Skyz has quit [Quit: Client closed]
<geist> that seems to be a problem. i was actually going to look into that in a bit. when running under gnome i remember you have to make sure you have libvde (i think libvde) for it to link in some vt100/terminal support to the consoles
<geist> i have no idea if that also applies to VNC. was going to test that theory
<geist> but side note, you telling me that you can use ctrl-alt-2, etc has changed *everything* for my whole VM solution at home
<sortie> :D
<geist> i had resigned myself to the idea that you just can't get to it in my setup
<geist> but now it's all great
<sortie> I'm happy to help :)
<geist> libvte?
<sortie> I just use a qemu from my distro
<geist> anyway i'll give that a go in a bit
Skyz has joined #osdev
<geist> otherwise yeah you can't paginate or scrollback in it, which is a bummer
<geist> same with serial0 or so
<sortie> Mind you that I have a live VM here that reproduced the crash and it takes ~5 days to reproduce it
<geist> but like i said when building it manuyally and using a direct ui if it has vte it can let you scroll back in serial at least
<geist> sounds like you need more vms
<geist> these sort of hung system bugsare tough. generalyl the best solution is to start building into it your own watchdog schemes
<sortie> I believe this also happens on my sortix.sortix.org VM although that could be a different and older issue
<geist> since a stuck cpu is hard to catch
<sortie> In any case, just knowing this is a huge hint!
<geist> we have had to add increasingly complex solutions for zircon as well
<geist> though mostly in an SMP situation, cross checking each cpu from each other cpu
<froggey> ctrl+page up/down may or may not scroll the monitor
<sortie> Good suggestion, froggey, alas, that doesn't work nor any other similar thing I can think of
Skyz has quit [Client Quit]
mahmutov has quit [Ping timeout: 255 seconds]

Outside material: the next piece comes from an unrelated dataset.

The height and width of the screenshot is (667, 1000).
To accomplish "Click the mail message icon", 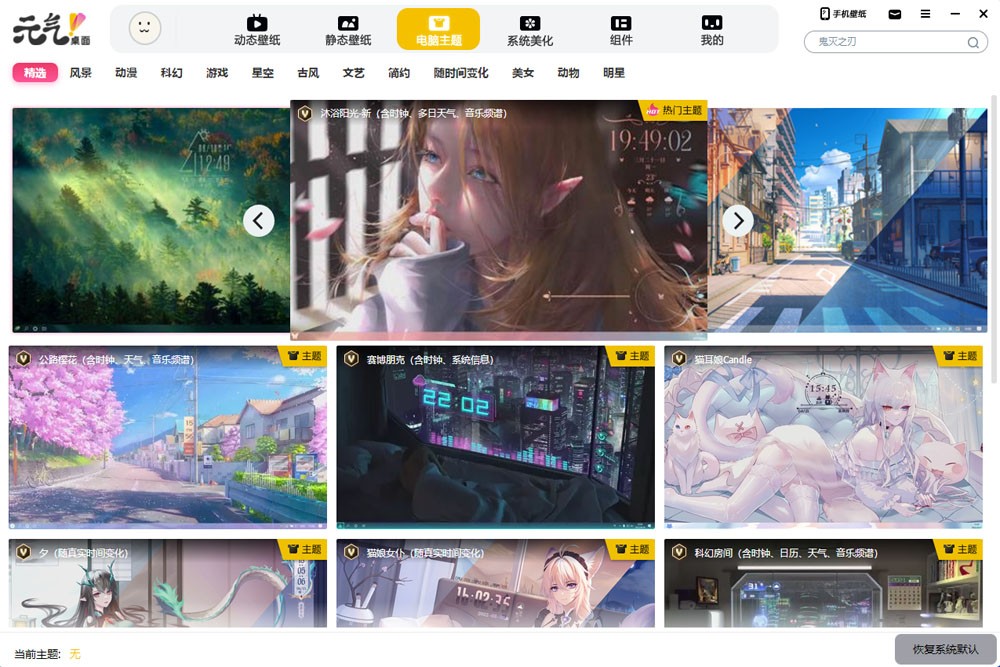I will pos(895,14).
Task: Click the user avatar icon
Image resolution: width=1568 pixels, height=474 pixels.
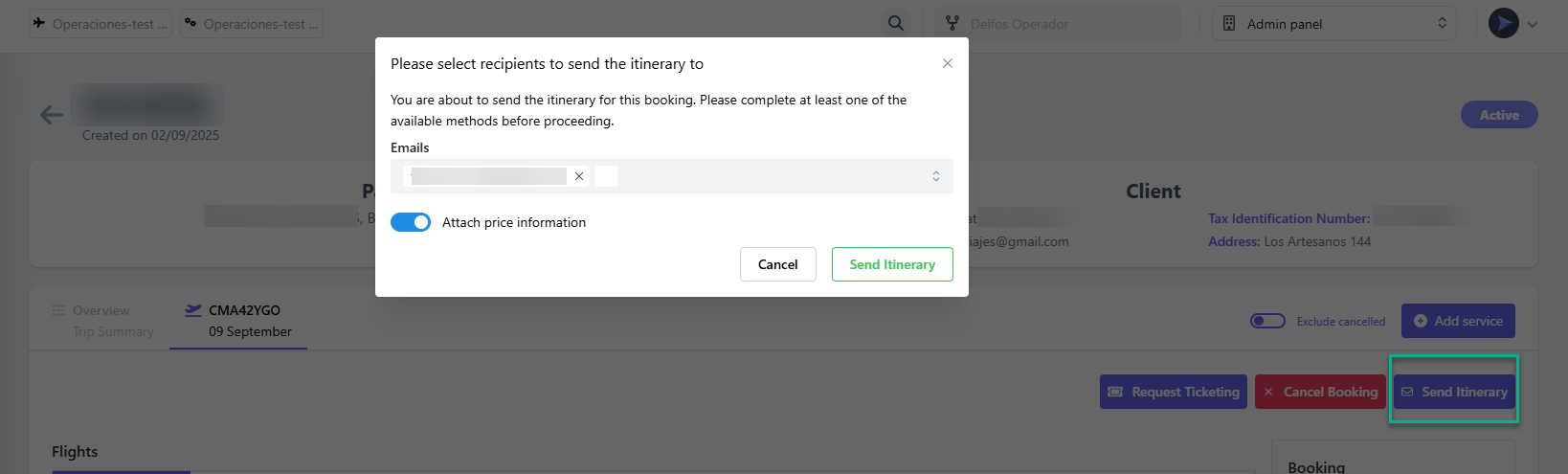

<sortie> Hmm it could be a deadlock in the interrupt handling
<geist> froggey: yah that's what i was thinking about with the libvte stuff
<geist> ie, you dont get it unless qemu is compield a particular way
<geist> at least with gnome, i dunno if it applies to VNC or windows or mac uis
<geist> but may only be gnome specific, since libvte seems to be gnomeish
<sortie> I can probably fix the problem with a thorough code review for deadlocks and things stalling the interrupt worker thread
<froggey> mm, yeah. it's really hit-or-miss, which is annoying
<sortie> Is there any way to check if it triple faulted, just to rule that out?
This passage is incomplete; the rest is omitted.